As prisões acontecem no auge de um embate as cortes superiores e auditores que acessaram as contas do ministro Gilmar Mendes e sua mulher. Segundo a coluna Painel, da Folha, Gilmar está convicto de que havia uma interface irregular entre procuradores e o fisco. Nos diálogos da Lava Jato, procuradores de Curitiba falam sobre consultas “informais” da Receita a dados de autoridades.

O embate promete provocar faíscas no momento em que o próprio chefe da força-tarefa no Paraná, Deltan Dallagnol, submerge após virem a público revelações como a de que ele queria, a certa altura da fama, ganhar dinheiro com palestras sobre a Lava Jato - pagas, inclusive, por grupos com eventuais conflitos jurídicos de possíveis investigações.

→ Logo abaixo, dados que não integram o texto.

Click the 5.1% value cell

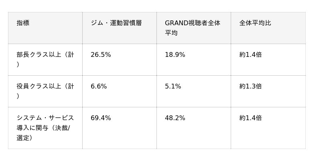pyautogui.click(x=194, y=91)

O rolo ganha contornos de realismo fantástico quando se lembra que o juiz-símbolo da operação é hoje ministro da Justiça de um governo de joelhos diante da decisão do mesmo Gilmar Mendes de mandar paralisar as investigações contra Flávio Bolsonaro, filho do presidente, no caso Queiroz, que corre na Justiça do Rio. As diligências que apuram movimentação milionária do ex-assessor do clã pelo Coaf, o conselho de controle de atividades financeiras, estão paralisadas e a suspeita de lavagem de dinheiro do hoje senador não avançam desde então.

Após cinco anos nas ruas, o epílogo da operação pode ser que uma mão suja lavou a outra.